BEGIN PROVIDED RECORDS
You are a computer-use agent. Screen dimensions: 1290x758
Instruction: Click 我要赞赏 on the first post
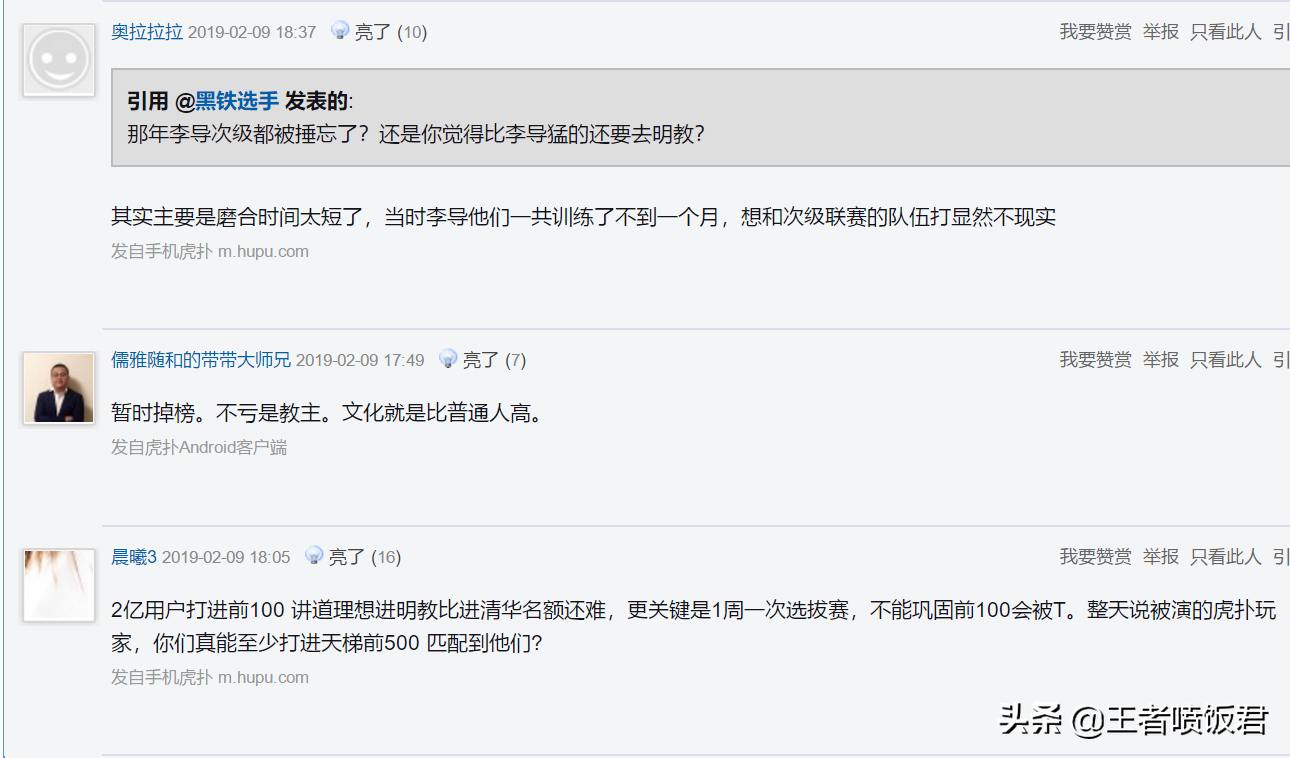(1095, 31)
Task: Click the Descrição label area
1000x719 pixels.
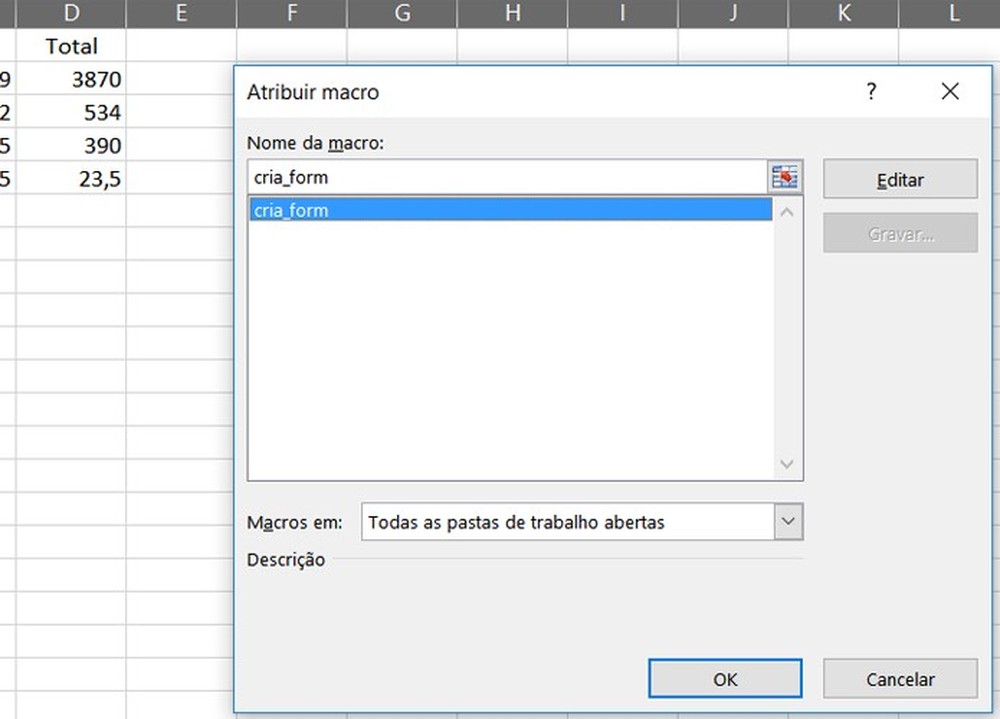Action: tap(285, 560)
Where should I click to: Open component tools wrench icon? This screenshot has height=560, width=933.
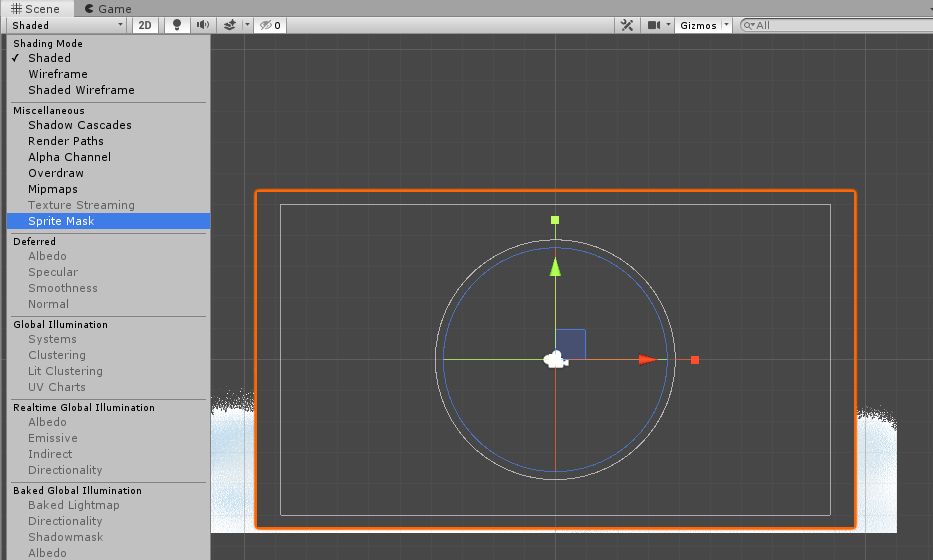(628, 25)
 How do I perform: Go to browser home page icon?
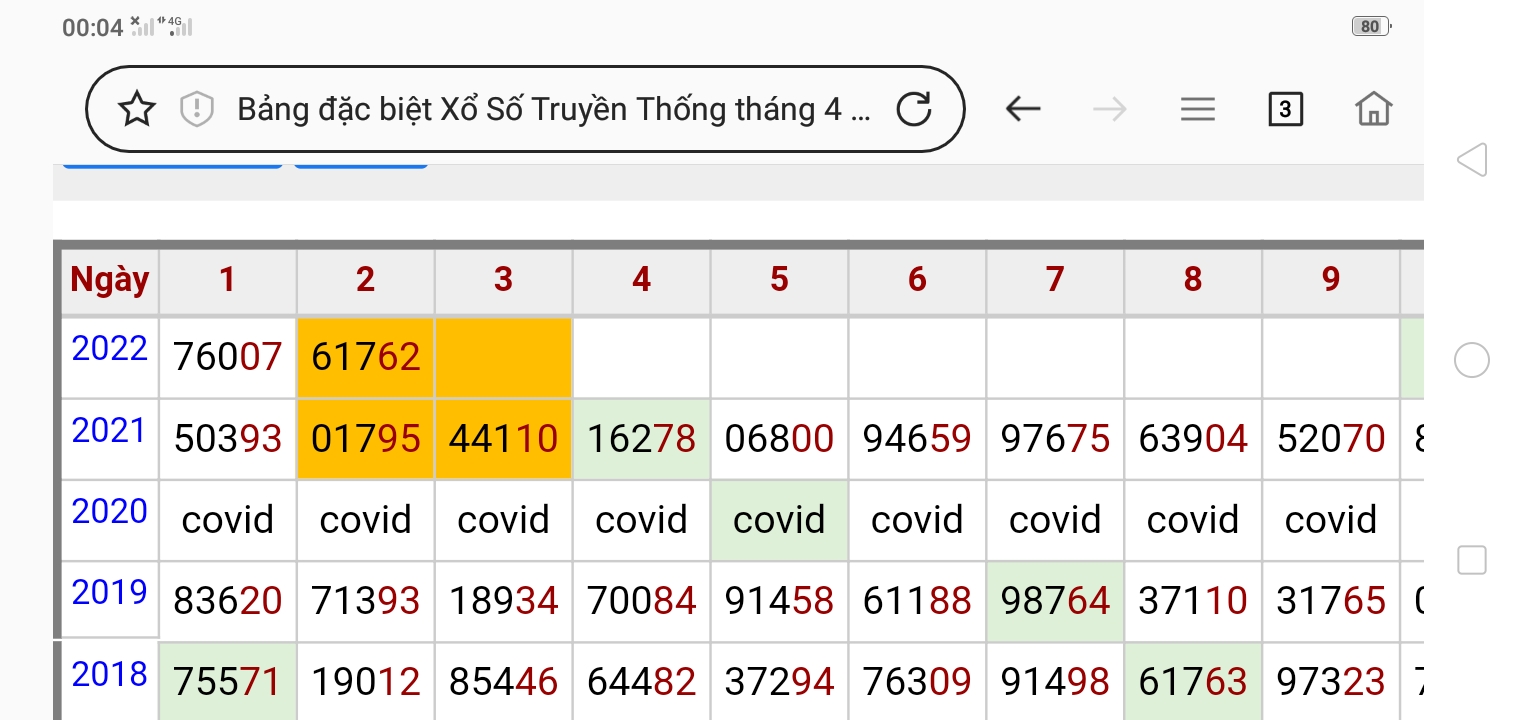click(1373, 109)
END PROVIDED RECORDS
Transcribe all of the material exactly, leaving out whatever pictures it contains.

SOLUTION TO THE PROBLEM:
You are a computer-use agent. Screen dimensions: 1290x758
Instruction: Click 我要赞赏 on the first post
(1095, 31)
Task: Click the Descrição label area
1000x719 pixels.
Action: tap(285, 560)
Where should I click to: Open component tools wrench icon? This screenshot has height=560, width=933.
(628, 25)
 How do I perform: Go to browser home page icon?
click(1373, 109)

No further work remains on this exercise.